Political context: Senate unanimously passed S.Res.708 restricting congressional trading on prediction markets. The bill also includes: insider trading ban for politicians, age verification requirements (18+), CFTC authority to ban war/violence/terrorism contracts on public interest grounds.
Competing bill: Prediction Markets Are Gambling Act (Curtis-Schiff, March 23, 2026) would PROHIBIT sports and casino-style event contracts on CFTC platforms — the opposite philosophical approach.
Agent Notes
Why this matters: This is the most important regulatory document of the session. The DCM/SEF scope limitation is a structural safe harbor for MetaDAO's conditional governance markets. Under the Prediction Market Act's definition, MetaDAO's markets are NOT "event contracts" because they are not listed on a DCM or SEF. This is the first clear statutory boundary that structurally excludes MetaDAO from prediction market regulatory scope.
What surprised me: The explicit DCM/SEF listing requirement in the event contract definition. I expected the bill to take a broader "any market" approach. Instead it explicitly limits regulatory scope to registered exchanges — which means MetaDAO's decentralized, non-registered governance markets fall outside the Act's reach by default, not by exception.
What I expected but didn't find: Any explicit carve-out for governance markets or DAOs. The protection comes from scope limitation, not explicit exclusion. This is a weaker form of protection — if scope is expanded in a future amendment or rulemaking, the protection disappears.
KB connections:
- MetaDAO conditional governance markets may fall outside CFTC event contract definition because TWAP settlement against internal token price is endogenous not an external observable event — the DCM/SEF scope limitation adds a NEW, parallel argument: MetaDAO's markets fall outside the Act's event contract definition on TWO grounds (endogeneity of settlement AND non-DCM-listing). Previously, the TWAP endogeneity argument was the only available defense.
- futarchy-based fundraising creates regulatory separation because there are no beneficial owners and investment decisions emerge from market forces not centralized control — the decentralized structure that creates regulatory separation also results in non-DCM status, which now has statutory significance under the Prediction Market Act.

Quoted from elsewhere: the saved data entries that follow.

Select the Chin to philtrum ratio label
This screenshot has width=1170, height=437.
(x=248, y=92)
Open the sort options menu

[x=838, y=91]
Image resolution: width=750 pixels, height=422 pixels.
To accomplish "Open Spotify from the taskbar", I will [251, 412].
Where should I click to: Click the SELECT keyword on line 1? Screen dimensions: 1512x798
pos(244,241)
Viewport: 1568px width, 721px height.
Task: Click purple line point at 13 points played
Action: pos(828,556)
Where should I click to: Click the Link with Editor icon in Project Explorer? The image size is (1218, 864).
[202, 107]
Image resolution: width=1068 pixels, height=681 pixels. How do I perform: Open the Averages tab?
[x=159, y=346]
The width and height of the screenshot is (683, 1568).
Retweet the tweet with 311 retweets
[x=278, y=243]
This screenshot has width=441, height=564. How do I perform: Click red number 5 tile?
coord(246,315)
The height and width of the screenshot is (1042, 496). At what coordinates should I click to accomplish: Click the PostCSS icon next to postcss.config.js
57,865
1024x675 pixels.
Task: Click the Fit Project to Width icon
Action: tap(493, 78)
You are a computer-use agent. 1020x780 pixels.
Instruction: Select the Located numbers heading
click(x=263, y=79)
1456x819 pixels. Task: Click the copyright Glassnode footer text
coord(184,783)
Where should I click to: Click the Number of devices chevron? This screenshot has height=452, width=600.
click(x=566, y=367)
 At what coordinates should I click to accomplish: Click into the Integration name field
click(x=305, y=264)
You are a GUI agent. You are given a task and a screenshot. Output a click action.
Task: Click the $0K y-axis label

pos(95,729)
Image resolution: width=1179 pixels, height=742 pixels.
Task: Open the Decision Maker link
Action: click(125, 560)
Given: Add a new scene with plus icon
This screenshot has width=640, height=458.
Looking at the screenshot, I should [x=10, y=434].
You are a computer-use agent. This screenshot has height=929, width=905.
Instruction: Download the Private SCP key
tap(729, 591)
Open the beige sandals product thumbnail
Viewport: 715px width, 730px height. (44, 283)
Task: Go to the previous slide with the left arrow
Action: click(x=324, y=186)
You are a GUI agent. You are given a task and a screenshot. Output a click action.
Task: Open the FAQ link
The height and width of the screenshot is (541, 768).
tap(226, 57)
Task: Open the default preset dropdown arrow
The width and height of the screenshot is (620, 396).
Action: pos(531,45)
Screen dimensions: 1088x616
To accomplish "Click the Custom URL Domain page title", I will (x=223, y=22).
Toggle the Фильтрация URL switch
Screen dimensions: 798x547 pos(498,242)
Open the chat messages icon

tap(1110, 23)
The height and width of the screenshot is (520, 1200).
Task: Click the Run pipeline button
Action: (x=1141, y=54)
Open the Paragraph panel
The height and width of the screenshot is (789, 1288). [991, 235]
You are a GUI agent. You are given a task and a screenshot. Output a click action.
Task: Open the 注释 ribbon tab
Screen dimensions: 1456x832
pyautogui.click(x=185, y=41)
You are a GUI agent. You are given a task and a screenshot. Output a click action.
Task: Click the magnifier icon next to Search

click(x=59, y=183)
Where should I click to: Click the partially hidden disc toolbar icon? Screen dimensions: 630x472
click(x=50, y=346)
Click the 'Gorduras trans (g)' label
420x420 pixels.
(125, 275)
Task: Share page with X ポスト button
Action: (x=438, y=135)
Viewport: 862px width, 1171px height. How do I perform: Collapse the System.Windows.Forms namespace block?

Extraction hints: Primary claim to extract: "The Prediction Market Act of 2026 limits its event contract definition to DCM/SEF-listed markets, structurally excluding MetaDAO's decentralized governance markets from the Act's regulatory scope." This is a scope-qualified claim — it applies to the Prediction Market Act specifically, not to the existing CEA framework or other regulatory tracks.
Context: Bill introduced April 30, 2026 (same day CFTC ANPRM comment period closed). Not yet enacted. Legislative path is uncertain — the competing Prediction Markets Are Gambling Act represents a fundamentally different legislative philosophy. Either bill would need to pass both chambers and survive competing proposals.
Curator Notes
PRIMARY CONNECTION: MetaDAO conditional governance markets may fall outside CFTC event contract definition because TWAP settlement against internal token price is endogenous not an external observable event WHY ARCHIVED: The DCM/SEF scope limitation in the Prediction Market Act creates a NEW structural argument for MetaDAO's regulatory defensibility — distinct from and complementary to the TWAP endogeneity argument. The statutory language is now available for the TWAP claim file update. EXTRACTION HINT: Extract two claims: (1) the DCM/SEF scope limitation as structural safe harbor for MetaDAO; (2) the "contingency" definition confirming governance votes are within the Act's conceptual scope — meaning the only protection is the scope limitation, not intrinsic exclusion. Both claims qualify Belief #6.